For the 40th anniversary of The House magazine they asked a group of MPs to write about the Parliamentarians that they most admired over the last four decades. I wrote about my good friend Jo Cox:
I first met Jo Cox in Brussels. She was my mum’s researcher at the European parliament, and we became firm friends.
Twenty years later, we were both taking up our seats on the green benches. Like all newcomers, we were looking forward hugely to entering parliament – there is no greater honour or privilege. But there was also a real sense of trepidation – it can be a pretty intimidating place at times.
I therefore felt truly blessed to have had a friend like Jo from “the outside” coming in with me, and I think she felt the same. So when the chance to share an office came along we jumped at it.
And what a year it was that we shared together. Each day would start with Jo bursting into the office in her cycling gear, grabbing her clothes – which she had to keep in my cupboard – and shouting something over her shoulder about her latest project or campaign.
Not a day has passed since Jo was so brutally taken from us that I haven’t missed our chats. From the mundane to the most serious, Jo truly had an ability to get to the heart of an issue. She could lift your spirits no matter how bleak things seemed, because she always saw the light at the end of the tunnel. Even if it was a tiny glimmer, she would drive us towards it, raising the level of our ambition and never taking no for an answer.
Jo gave voice to the voiceless, and she spoke truth to power. Be it the lonely in Batley or the dispossessed in Syria, Jo would take up the cause fearlessly. She worked tirelessly across party lines because she was motivated by the idea that, as she put it in her maiden speech, we have “far more in common with each other than things that divide us”. And she truly lived her values through her work, every minute of every day, both in parliament and in the constituency she loved so much.

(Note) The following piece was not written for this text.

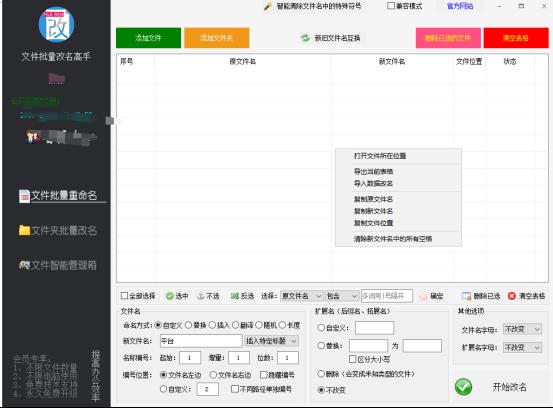Select the 替换 naming mode radio
553x408 pixels.
pos(189,325)
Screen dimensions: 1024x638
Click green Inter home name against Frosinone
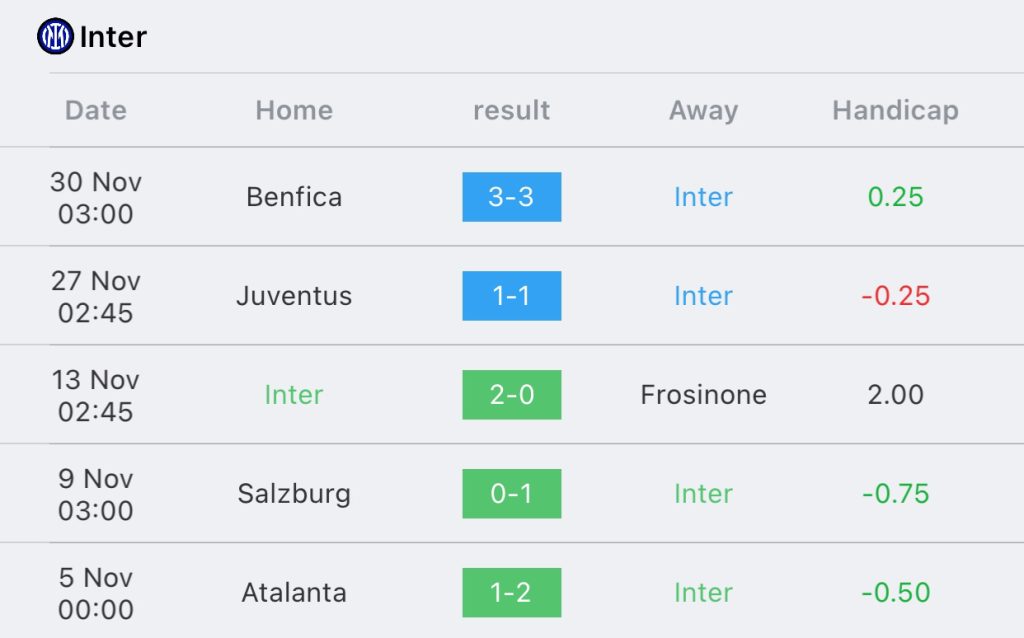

Jo truly believed that every person deserves to live a life filled with joy and dignity. She believed that who you are depends upon who we all are, and so we better work together when we work for each other, be that in parliament, in our communities, across the country or around the world.
She knew that in our complex, inter-dependent world compromise is a sign of strength, and she knew that we must confront our challenges with honesty, compassion and courage.
Jo Cox personified the pragmatic idealism that lies at the heart of all progressive politics.
And so, from the deep darkness of Jo’s death must come the shining light of her legacy. We must, together, build a better politics; a politics of hope not fear, of respect not hate, of unity not division, and of love not hate. A politics of purpose, unity compassion and solidarity. That was how Jo lived her life, and that was how she served the people of Batley and Spen.
Coming together to defeat the hatred that killed Jo will mean action, in both words and deeds. This has been a deeply divisive year, and it is up to every one of us in public life to do all that we can to heal the wounds, so that the country, and our communities, can reunite, and rebuild.
As we work towards those common goals, let us draw our inspiration from the life and times of Jo Cox, MP. Let’s live, and love, like Jo.